Limited sampling model for area-under-the-curve monitoring in pediatric patients receiving either Sandimmune or Neoral cyclosporin A oral formulations.

Abstract

Several limited sampling equations were tested to predict the area under the curve (AUC) of cyclosporin A (CsA) at steady state in 10 children with end-stage renal disease receiving oral CsA 2.5 mg/kg b.i.d. as two different formulations, namely Sandimmune and Neoral, according to a randomized crossover design with a one-month washout period. AUC was significantly correlated with CsA concentration at 5 h. The equation derived from this single concentration time point was able to adequately predict the AUC for Sandimmune but not for Neoral.
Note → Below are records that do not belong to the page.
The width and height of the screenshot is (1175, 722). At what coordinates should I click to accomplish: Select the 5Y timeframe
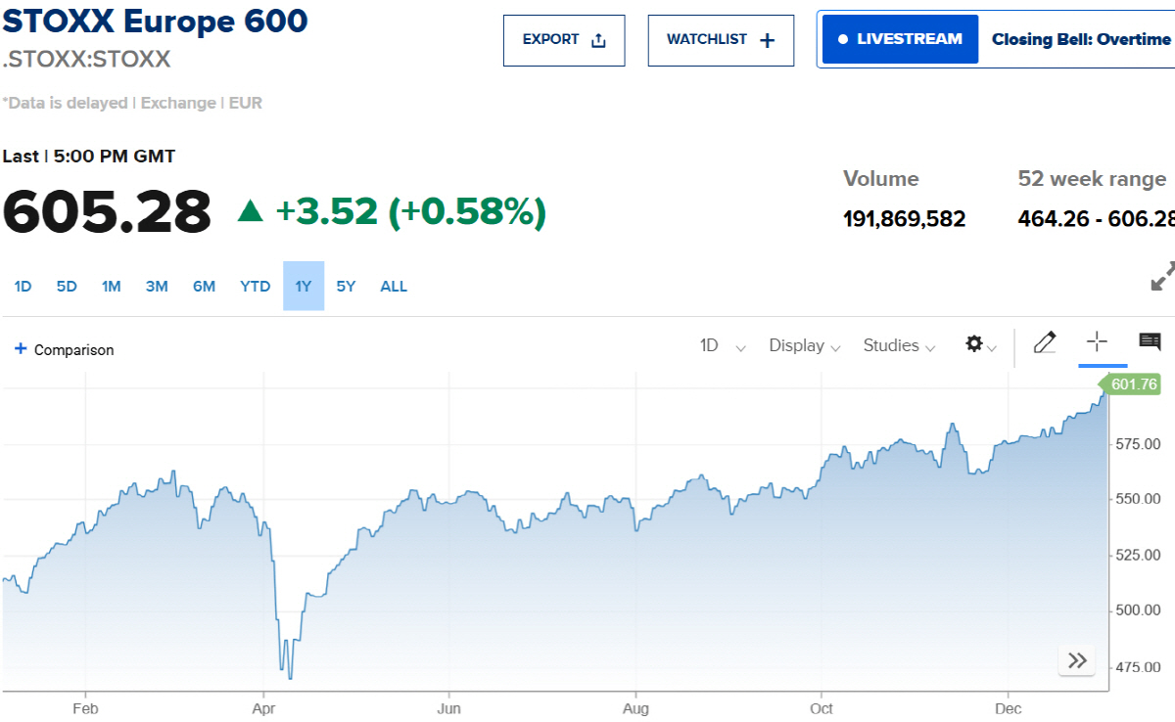click(345, 286)
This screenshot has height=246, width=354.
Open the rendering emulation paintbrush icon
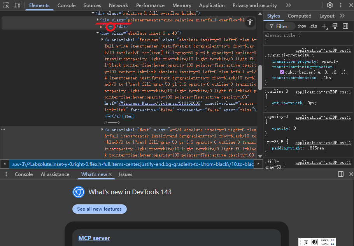pos(335,26)
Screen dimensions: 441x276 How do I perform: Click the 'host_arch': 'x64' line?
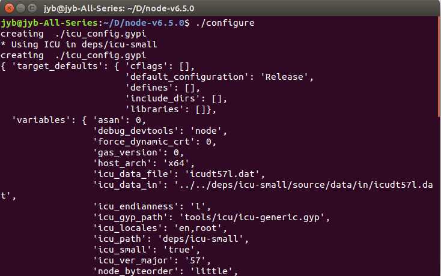tap(144, 163)
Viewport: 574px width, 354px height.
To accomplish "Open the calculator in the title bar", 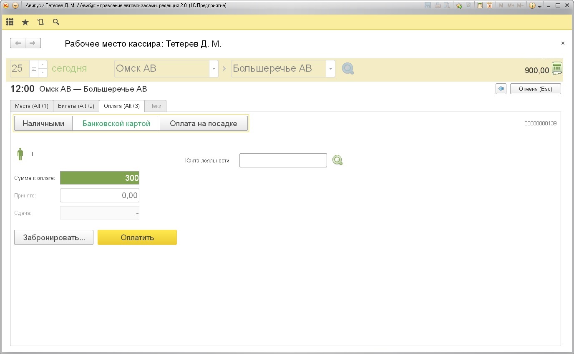I will pyautogui.click(x=480, y=6).
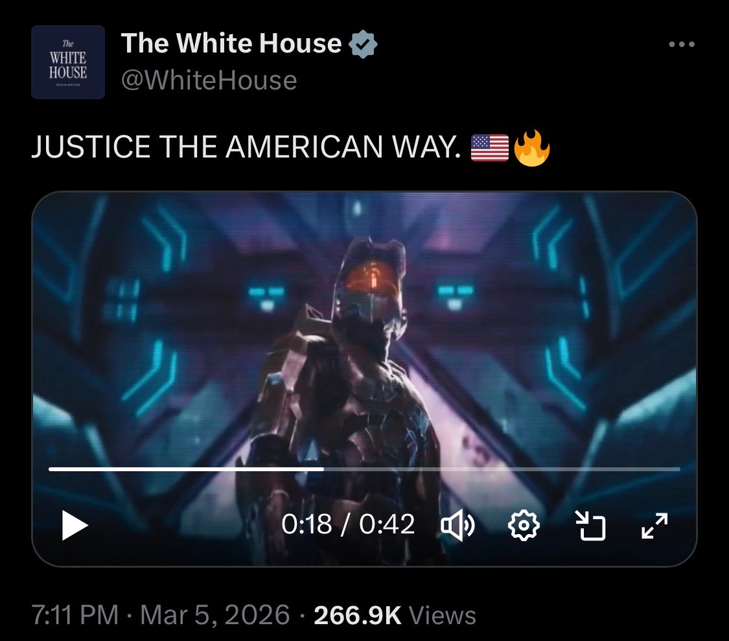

The equation derived from CsA concentration data, measured at 2 and 12 h, significantly improved predictive performance in terms of bias and precision, allowing adequate AUC predictions in both formulations. CsA concentration at 2 h was also able to predict Cmax, while the concentration at 12 h corresponded to the trough value in a b.i.d. dosing scheme. Therefore, it is concluded that a limited sampling model including concentration data at 2 and 12 h allows the estimation of AUC, Cmax and trough levels, yielding a complete profile in patients exposed to CsA as Sandimmune or Neoral. Hence, this model can be used for therapeutic monitoring of CsA levels in pediatric patients being switched from one formulation to another.